On August 28, 2003, a man walked into a PNC Bank, gave the teller a note stating he had a bomb and demanding that she empty the registers. After making off with a few thousand dollars, he was swiftly apprehended by police, who discover that same man yelling that he was kidnapped and had a collar locked to his neck with a bomb attached. Before the bomb squad could arrive, the bomb detonated, killing the man.
As police began an investigation, they discovered that the man was a pizza delivery driver who was instructed to take an order to an abandoned radio tower, where he was jumped and had a sophisticated device attached to his neck, which locked a bomb to his chest. As insane as that story sounds, it only gets crazier from there. Authorities begin uncovering the various suspects in the case, each of whom have their own wild backstory. The story is truly stranger than fiction, and the film is worth a look for that alone.

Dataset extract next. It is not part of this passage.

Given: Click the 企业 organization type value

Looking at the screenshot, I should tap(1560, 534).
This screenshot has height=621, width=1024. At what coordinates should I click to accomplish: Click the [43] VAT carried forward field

There’s a noticeable lack of polish in Evil Genius compared to Wild Wild Country, however, so although it’s a compelling journey, it’s not a particularly pretty one to watch. The first two episodes feature only a few moments of narration (in fact, I had to revise this portion of the review as I completely forgot they were even there), but in episodes three and four it increases significantly. While not evident from the beginning, co-director and producer Trey Borzillieri handles this narration. It may have been less jarring if he was a more prominent figure from the beginning, but in the latter portions of the series, we spend a lot of time with him either on camera or through conversations and narration. The film transforms from a fascinating exploration into this heist and subsequent series of murders to an investigation piece where the filmmakers were actively shaping the outcome. This isn’t inherently problematic from a narrative perspective, but it causes the film to feel structurally inconsistent.
Still, it does little to take away from the journey — which, as someone growing up in Pennsylvania during this incident and remembering watching it on the news, I found to be completely enthralling — despite its sometimes-messy presentation.